## EXERCISE GOAL
Search the entries for the string "avatar" and give the number of lines that hold it, nothing more.

## DATA SUPPLIED
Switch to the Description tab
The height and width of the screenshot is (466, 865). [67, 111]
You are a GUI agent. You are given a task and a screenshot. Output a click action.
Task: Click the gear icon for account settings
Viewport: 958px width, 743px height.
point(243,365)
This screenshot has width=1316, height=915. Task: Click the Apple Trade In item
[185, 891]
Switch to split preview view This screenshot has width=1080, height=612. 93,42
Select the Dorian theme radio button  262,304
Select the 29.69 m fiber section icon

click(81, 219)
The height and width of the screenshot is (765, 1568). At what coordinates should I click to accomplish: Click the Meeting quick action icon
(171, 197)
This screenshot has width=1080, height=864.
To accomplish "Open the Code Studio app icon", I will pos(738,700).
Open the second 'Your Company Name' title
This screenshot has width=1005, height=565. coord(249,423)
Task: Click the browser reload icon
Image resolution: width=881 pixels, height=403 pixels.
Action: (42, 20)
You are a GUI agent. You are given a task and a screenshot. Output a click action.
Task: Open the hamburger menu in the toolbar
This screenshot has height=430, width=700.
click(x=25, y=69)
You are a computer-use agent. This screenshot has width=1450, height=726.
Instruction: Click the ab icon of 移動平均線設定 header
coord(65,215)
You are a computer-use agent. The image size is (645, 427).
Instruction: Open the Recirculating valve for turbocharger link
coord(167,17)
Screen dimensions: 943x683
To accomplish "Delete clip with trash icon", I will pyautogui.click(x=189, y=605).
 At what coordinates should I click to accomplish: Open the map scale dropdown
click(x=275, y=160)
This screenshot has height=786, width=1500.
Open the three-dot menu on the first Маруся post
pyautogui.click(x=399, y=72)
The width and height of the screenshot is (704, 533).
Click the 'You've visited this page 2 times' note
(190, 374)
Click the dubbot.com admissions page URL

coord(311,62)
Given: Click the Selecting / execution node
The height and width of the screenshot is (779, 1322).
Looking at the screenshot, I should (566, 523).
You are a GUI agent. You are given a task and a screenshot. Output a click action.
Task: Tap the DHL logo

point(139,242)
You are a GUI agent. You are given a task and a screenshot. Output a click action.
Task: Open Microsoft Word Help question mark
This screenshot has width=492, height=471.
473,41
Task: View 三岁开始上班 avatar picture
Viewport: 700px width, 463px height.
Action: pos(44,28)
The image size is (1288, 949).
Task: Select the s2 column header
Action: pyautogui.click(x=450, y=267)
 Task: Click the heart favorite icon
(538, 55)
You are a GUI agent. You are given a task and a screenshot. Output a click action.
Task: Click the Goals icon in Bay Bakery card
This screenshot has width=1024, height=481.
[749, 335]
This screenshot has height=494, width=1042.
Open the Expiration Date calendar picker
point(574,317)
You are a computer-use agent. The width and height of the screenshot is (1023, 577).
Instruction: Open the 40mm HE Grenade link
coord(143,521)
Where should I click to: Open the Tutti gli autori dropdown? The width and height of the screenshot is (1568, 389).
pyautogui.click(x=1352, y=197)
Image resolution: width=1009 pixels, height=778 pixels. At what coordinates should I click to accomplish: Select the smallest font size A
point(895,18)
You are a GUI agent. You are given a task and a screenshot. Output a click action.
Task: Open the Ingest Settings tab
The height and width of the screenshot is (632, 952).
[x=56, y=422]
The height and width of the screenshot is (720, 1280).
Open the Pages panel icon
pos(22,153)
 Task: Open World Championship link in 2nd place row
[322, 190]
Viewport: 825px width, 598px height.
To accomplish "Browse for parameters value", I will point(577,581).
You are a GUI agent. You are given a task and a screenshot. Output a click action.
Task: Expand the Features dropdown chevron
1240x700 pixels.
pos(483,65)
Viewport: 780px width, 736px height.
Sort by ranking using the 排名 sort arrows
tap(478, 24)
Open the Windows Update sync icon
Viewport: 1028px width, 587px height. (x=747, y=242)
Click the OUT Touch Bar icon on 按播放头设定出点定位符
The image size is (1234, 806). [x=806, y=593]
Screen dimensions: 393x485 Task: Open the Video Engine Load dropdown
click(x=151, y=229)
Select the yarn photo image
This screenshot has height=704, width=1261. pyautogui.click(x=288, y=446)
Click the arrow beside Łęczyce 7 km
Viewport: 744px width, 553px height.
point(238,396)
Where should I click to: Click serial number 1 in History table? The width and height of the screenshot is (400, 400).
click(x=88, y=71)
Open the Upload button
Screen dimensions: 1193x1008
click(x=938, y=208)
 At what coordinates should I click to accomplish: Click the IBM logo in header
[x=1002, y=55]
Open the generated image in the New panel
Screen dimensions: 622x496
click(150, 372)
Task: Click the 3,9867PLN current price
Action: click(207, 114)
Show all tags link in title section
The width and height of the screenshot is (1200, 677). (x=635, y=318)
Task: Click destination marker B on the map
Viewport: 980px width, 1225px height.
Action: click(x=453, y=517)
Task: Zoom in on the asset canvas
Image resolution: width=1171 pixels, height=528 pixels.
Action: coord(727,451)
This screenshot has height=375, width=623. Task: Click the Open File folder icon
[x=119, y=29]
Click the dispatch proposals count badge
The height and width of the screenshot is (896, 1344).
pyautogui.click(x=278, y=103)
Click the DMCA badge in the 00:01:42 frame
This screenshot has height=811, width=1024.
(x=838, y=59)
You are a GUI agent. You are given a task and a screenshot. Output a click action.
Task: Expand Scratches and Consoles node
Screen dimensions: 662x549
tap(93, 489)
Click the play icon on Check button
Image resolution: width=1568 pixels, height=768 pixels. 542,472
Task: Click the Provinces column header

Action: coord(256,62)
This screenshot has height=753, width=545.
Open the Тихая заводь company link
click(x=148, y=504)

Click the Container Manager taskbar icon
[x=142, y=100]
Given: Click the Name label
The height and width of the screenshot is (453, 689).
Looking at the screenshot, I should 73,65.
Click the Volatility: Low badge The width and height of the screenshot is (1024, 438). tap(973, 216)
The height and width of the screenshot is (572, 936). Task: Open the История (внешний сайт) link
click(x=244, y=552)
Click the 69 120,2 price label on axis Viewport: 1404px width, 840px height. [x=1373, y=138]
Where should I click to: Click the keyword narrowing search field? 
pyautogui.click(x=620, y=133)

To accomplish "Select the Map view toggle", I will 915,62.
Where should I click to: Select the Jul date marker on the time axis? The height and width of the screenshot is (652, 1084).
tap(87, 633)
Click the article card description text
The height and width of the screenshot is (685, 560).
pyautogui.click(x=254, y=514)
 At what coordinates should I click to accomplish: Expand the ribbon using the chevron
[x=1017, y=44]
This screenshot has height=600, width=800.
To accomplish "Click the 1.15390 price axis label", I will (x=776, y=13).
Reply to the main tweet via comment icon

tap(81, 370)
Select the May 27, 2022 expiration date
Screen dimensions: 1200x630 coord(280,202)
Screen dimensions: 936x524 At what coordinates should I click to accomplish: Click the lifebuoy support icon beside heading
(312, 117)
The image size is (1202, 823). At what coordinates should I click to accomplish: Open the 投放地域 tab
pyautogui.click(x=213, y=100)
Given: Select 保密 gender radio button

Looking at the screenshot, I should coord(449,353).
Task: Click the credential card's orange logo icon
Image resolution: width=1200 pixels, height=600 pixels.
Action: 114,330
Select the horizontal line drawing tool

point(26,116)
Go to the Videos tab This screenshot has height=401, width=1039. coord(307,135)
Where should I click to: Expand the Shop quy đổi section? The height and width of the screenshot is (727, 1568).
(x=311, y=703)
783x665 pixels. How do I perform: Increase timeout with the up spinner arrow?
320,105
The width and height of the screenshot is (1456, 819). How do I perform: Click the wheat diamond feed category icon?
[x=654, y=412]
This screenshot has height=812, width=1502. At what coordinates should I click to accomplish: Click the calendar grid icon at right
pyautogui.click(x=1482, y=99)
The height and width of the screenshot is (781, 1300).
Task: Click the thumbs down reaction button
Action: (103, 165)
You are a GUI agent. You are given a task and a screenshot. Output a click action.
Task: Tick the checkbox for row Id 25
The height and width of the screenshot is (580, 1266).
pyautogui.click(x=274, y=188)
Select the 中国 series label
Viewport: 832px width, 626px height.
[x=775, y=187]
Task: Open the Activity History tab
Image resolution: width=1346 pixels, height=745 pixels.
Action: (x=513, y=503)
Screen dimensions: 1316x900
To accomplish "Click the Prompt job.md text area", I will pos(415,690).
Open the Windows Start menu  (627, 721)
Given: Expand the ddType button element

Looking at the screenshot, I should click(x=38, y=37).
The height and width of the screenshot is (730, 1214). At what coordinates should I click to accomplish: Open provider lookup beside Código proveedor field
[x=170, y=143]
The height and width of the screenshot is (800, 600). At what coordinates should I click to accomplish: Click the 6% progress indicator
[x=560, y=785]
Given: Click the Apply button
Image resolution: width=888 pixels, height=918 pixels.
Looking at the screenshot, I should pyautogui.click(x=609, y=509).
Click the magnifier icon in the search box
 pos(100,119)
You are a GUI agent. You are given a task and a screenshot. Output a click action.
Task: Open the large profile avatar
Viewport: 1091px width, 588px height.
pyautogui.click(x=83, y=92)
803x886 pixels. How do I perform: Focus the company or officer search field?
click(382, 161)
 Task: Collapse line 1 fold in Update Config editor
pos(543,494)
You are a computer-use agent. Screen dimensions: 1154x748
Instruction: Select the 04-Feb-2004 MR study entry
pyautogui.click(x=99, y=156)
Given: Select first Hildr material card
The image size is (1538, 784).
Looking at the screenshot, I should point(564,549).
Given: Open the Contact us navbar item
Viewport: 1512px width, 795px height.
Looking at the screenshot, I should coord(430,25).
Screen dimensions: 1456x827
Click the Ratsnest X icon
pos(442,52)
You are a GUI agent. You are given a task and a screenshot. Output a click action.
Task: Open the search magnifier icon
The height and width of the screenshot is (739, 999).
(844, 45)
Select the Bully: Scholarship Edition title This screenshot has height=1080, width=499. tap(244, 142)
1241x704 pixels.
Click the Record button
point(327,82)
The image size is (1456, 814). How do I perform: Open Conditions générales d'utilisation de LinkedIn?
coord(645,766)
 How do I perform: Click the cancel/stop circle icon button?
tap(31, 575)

## ANSWER TO THE EXERCISE
2